## Data excerpts
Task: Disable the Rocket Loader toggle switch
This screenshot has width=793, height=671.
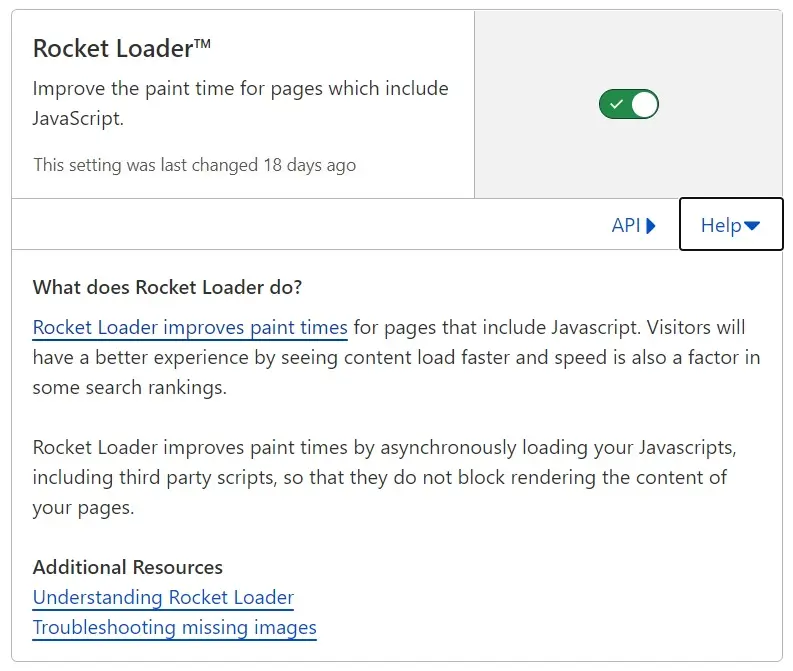Action: coord(628,104)
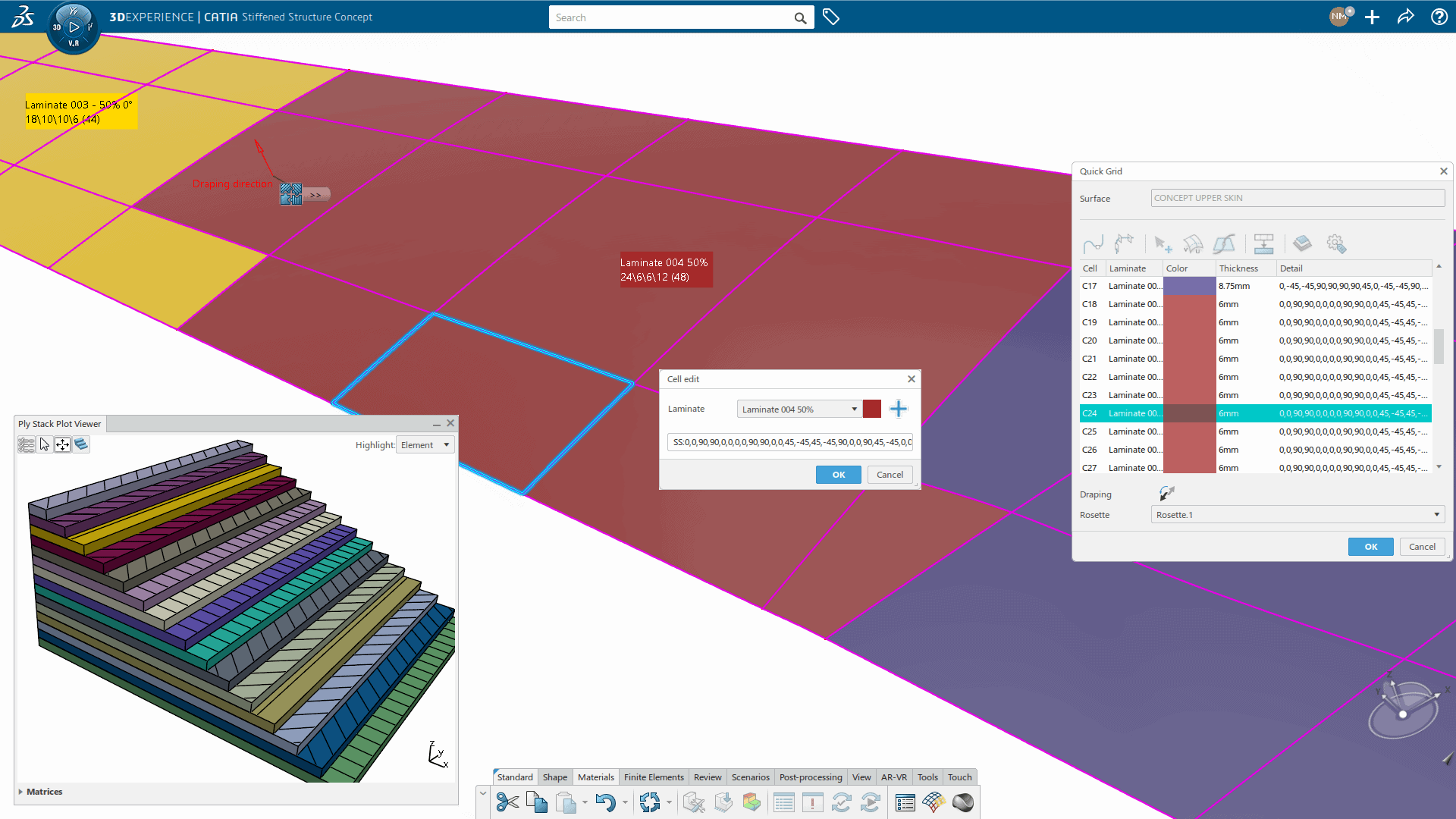Click OK in the Cell edit dialog
The height and width of the screenshot is (819, 1456).
pos(838,474)
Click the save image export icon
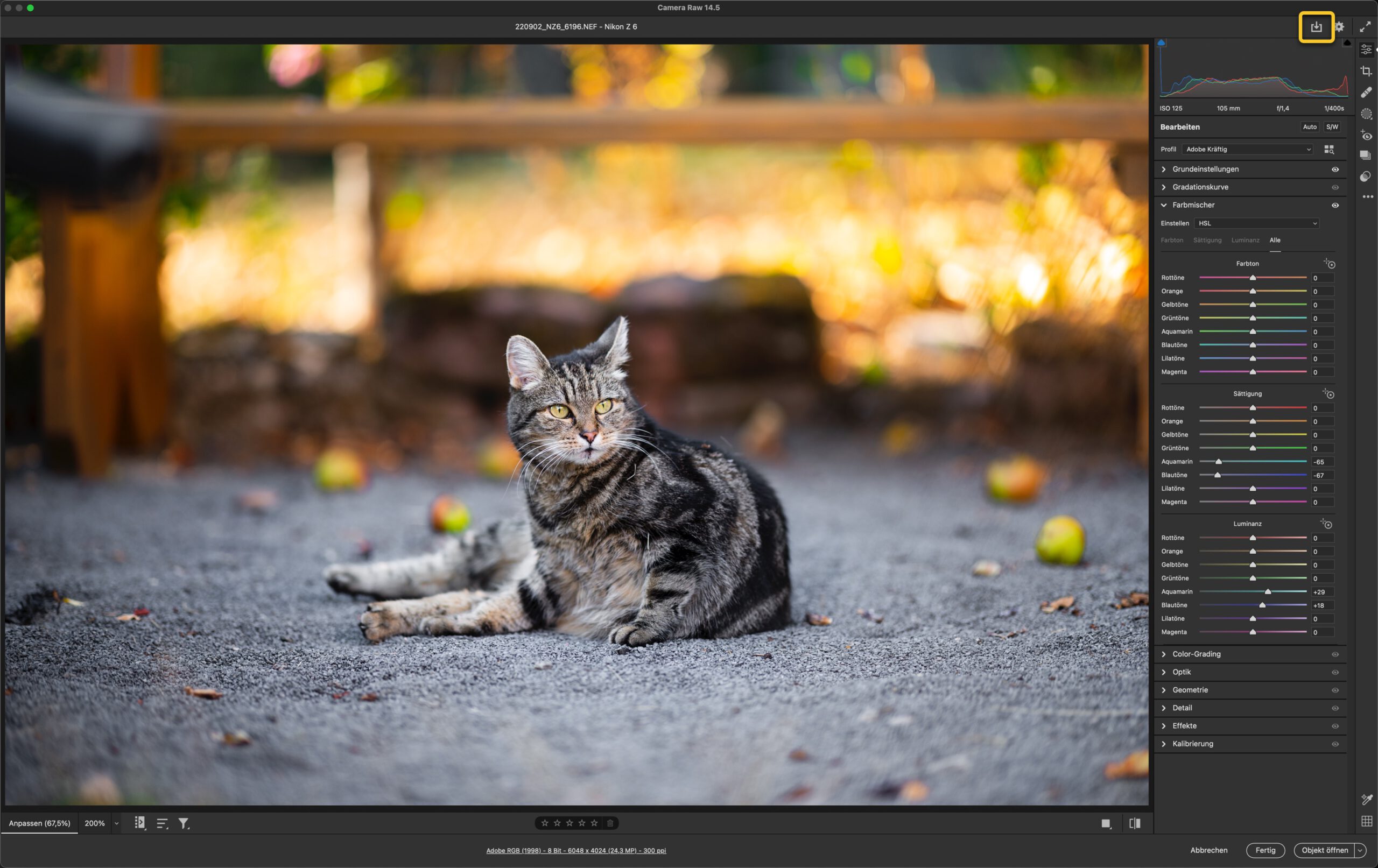The width and height of the screenshot is (1378, 868). [1316, 27]
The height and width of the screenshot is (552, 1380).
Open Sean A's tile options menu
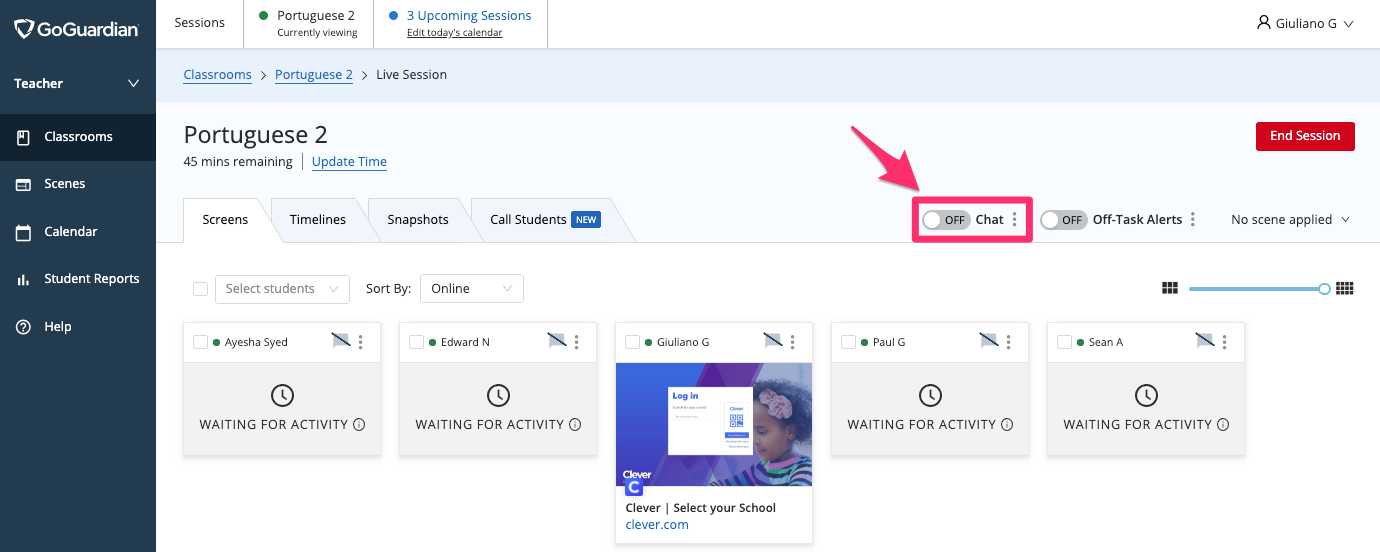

## What the task requires
Rewrite the stretch of items from the line containing "Click the save image export icon" through the end of the items, substituting "download" for "export" and keeping everything else unchanged. Omit the pictures.

## Answer for the task
Click the save image download icon
The width and height of the screenshot is (1378, 868). [1316, 27]
The height and width of the screenshot is (552, 1380).
Open Sean A's tile options menu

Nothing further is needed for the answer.